Prese la busta con una mano che tremava più di rabbia che di paura. Lo stesso specchietto.
— Non capisco… — sussurrò. — Io ti ho sempre… sempre compatita…
— Non mi hai mai compatita. Ti sei nutrita di me, Irina, — disse Anna.
Si appoggiò allo schienale della poltrona, come se si concedesse finalmente di dire la verità.
— Ti ricordi quando volevi soldi per “curare” tuo figlio? Dicevi allergie rare, farmaci dalla Germania. Ti ho dato tutto quello che avevo. Poi ho visto le foto della vostra vacanza in Spagna. E tuo figlio “gravemente malato” con le arance in mano e la faccia felice.
Irina impallidì.
— Era… una remissione! I medici—
— O la tua voglia di vivere sopra le tue possibilità. Hai fatto della povertà una professione. Un alibi. Guardati. Non c’è una vittima nello specchio. C’è una bugiarda che ha scelto la scorciatoia.

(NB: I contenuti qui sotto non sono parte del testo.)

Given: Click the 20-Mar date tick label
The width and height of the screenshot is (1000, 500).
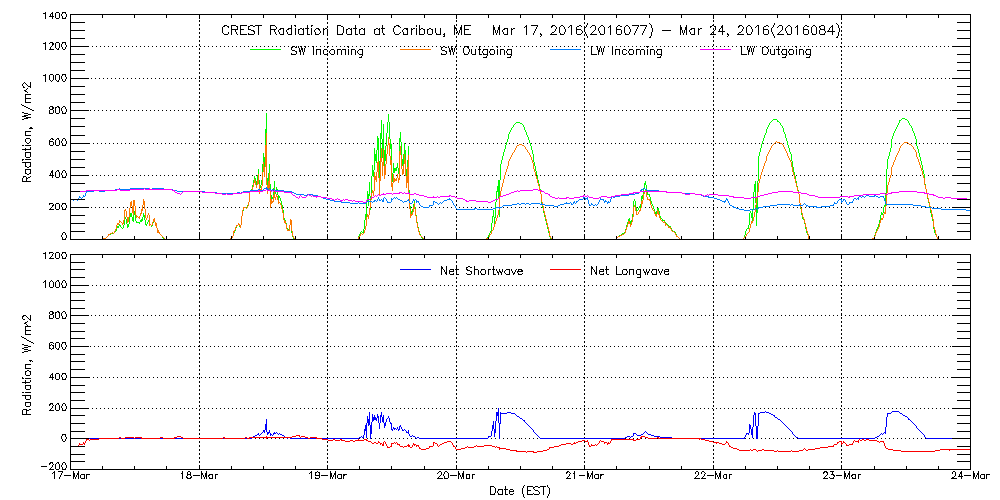Looking at the screenshot, I should point(456,476).
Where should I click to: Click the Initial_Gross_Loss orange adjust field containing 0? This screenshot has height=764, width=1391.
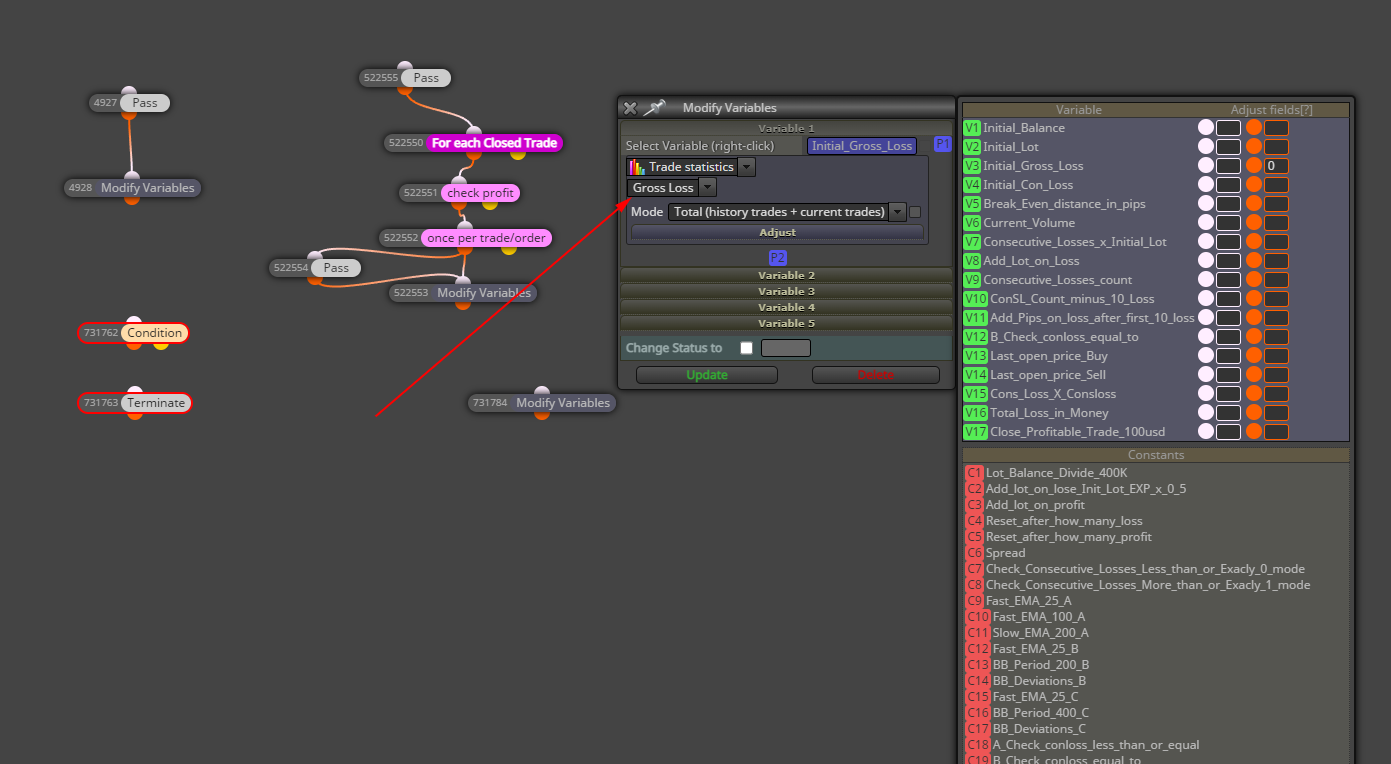click(x=1276, y=166)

Anna non aspettò una risposta. Prese la quarta busta e fissò Dmitro.
— Dmitro.
Lui alzò lo sguardo lentamente. Nessuna avidità, nessuna paura. Solo distacco.

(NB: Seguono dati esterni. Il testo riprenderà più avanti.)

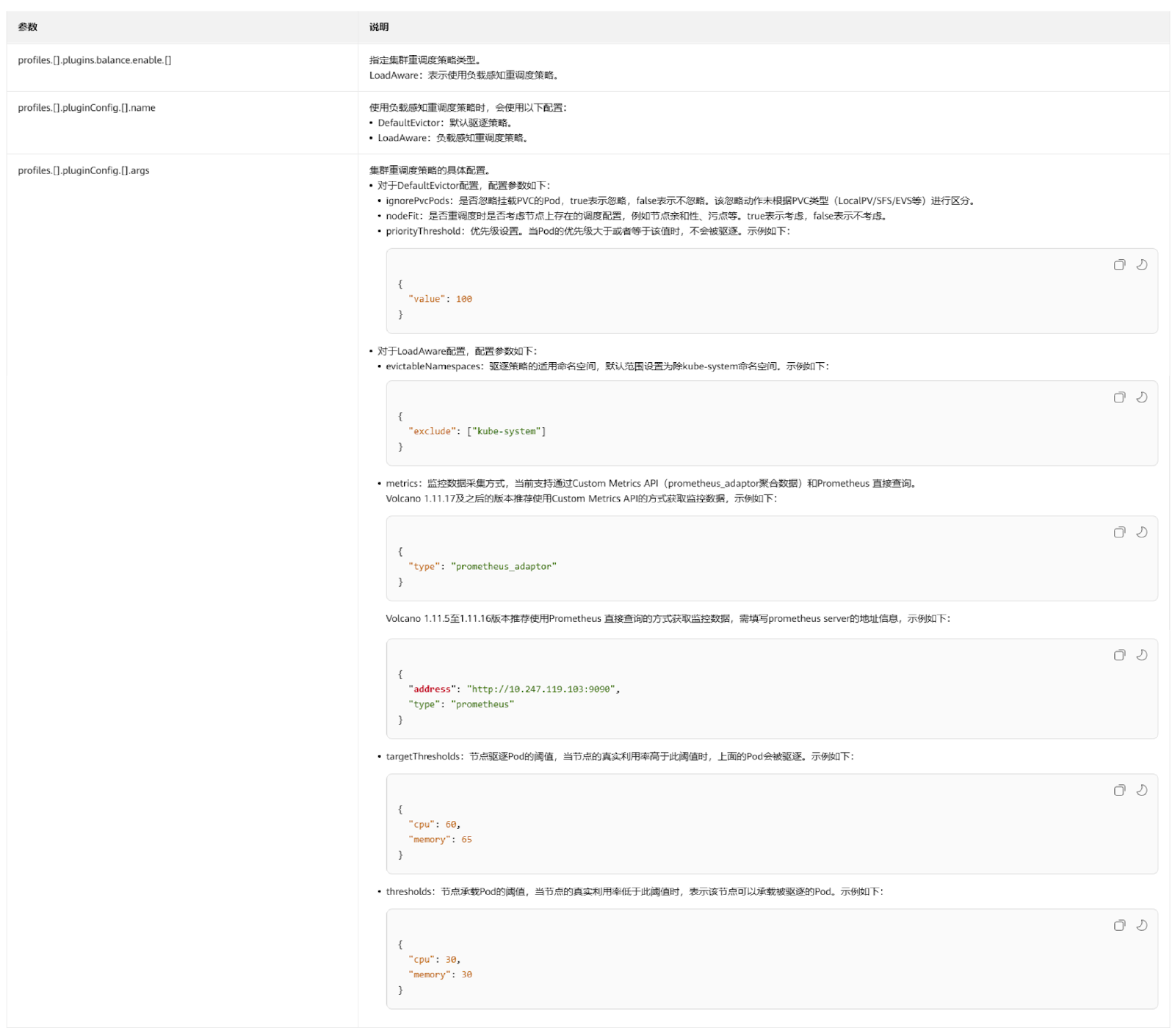Click the profiles.[].pluginConfig.[].name parameter
The width and height of the screenshot is (1175, 1036).
tap(87, 108)
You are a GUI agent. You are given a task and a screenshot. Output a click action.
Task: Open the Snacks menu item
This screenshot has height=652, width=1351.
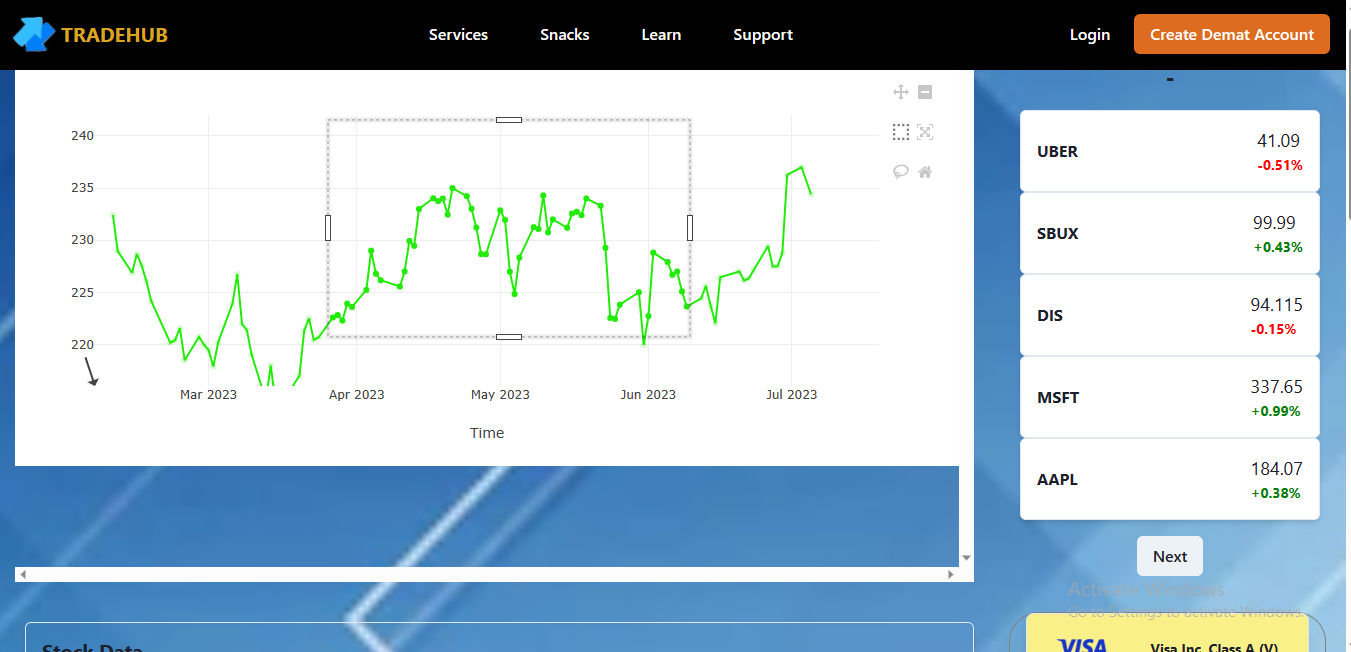[565, 34]
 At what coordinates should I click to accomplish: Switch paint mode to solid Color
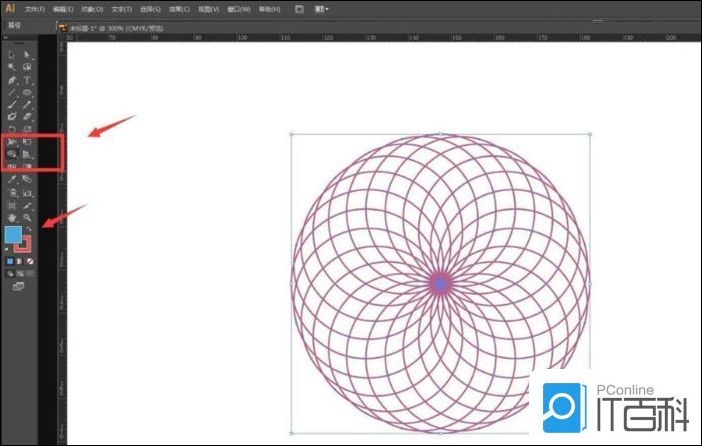(x=10, y=261)
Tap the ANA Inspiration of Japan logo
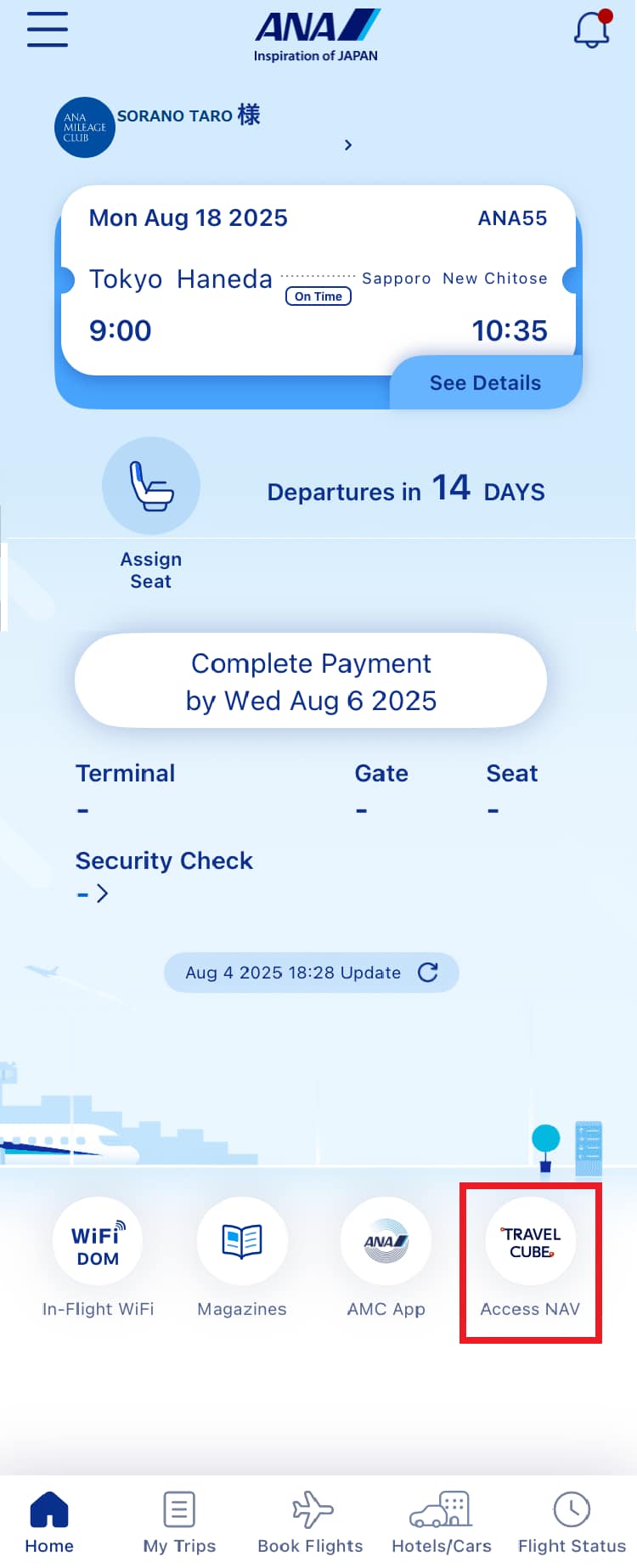637x1568 pixels. (317, 36)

Aprì. Vide lo specchietto. Lo posò senza un gesto in più.
— Qual è il mio crimine? — chiese, la voce piatta. — Io non ti ho mai chiesto nulla. Non ho mai mentito. Non ho mai rubato.
— È vero. Non hai fatto niente di male — annuì Anna. — Non hai fatto niente, punto. Quando tuo padre stava morendo, chiamavi per sapere “come sta”, non “come stai”. Dopo il funerale sei sparito. Io, per te, ero un posto vuoto. Invisibile. Non mi hai ferita con una bugia, Dmitro. Mi hai cancellata. E oggi io cancello te.
Si voltò verso Kirill.
Gli altri quattro lo guardavano già con un odio anticipato, come se avessero bisogno di un colpevole per quel vuoto nelle loro buste.
Kirill teneva gli occhi bassi. Poi li alzò. E in quello sguardo c’era una supplica, una vergogna, un dolore che non chiedeva niente.
— Mamma… ti prego… non farlo.
Anna gli sorrise, ma era un sorriso stanco.
— Devo, amore.
Gli porse l’ultima busta.
Quella, però, era più spessa. Si sentiva al tatto. Pesava.
Kirill la prese con le dita che tremavano. La aprì.
Dentro non c’era uno specchietto.
C’era una cartellina blu, con carta elegante, in rilievo. Il testamento.
Olga fu la prima a capire davvero. E la sua voce divenne un metallo.
— COSA?! Che cos’è quello?!
— È la mia volontà — disse Anna, calma. — Tutto ciò che possiedo: la casa, i conti, ciò che ho messo da parte… va a Kirill. Al mio unico figlio.
— E noi?! — ringhiò Petro. — Noi cosa siamo?!
Anna li guardò uno per uno, lentamente. Come si guarda una foto sbiadita di qualcuno che un tempo pensavi di conoscere.
— Voi avete ricevuto ciò che vi spettava: la possibilità di guardarvi dentro e capire perché, quando allungate la mano, vi resta solo il vuoto.
Poi posò gli occhi su Kirill, ancora immobile con la cartellina fra le mani.
Lui le aveva portato la spesa senza fare conti. Le era rimasto accanto la sera senza chiedere ricompense. Non la vedeva come un portafoglio. Non come un peso. La vedeva come una persona.
— La giustizia non cade dal cielo — disse Anna, e la stanza parve più fredda. — Si costruisce. Oggi l’ho costruita io.
Fece un gesto verso la porta.
— Adesso andatevene. Tutti. Tranne Kirill.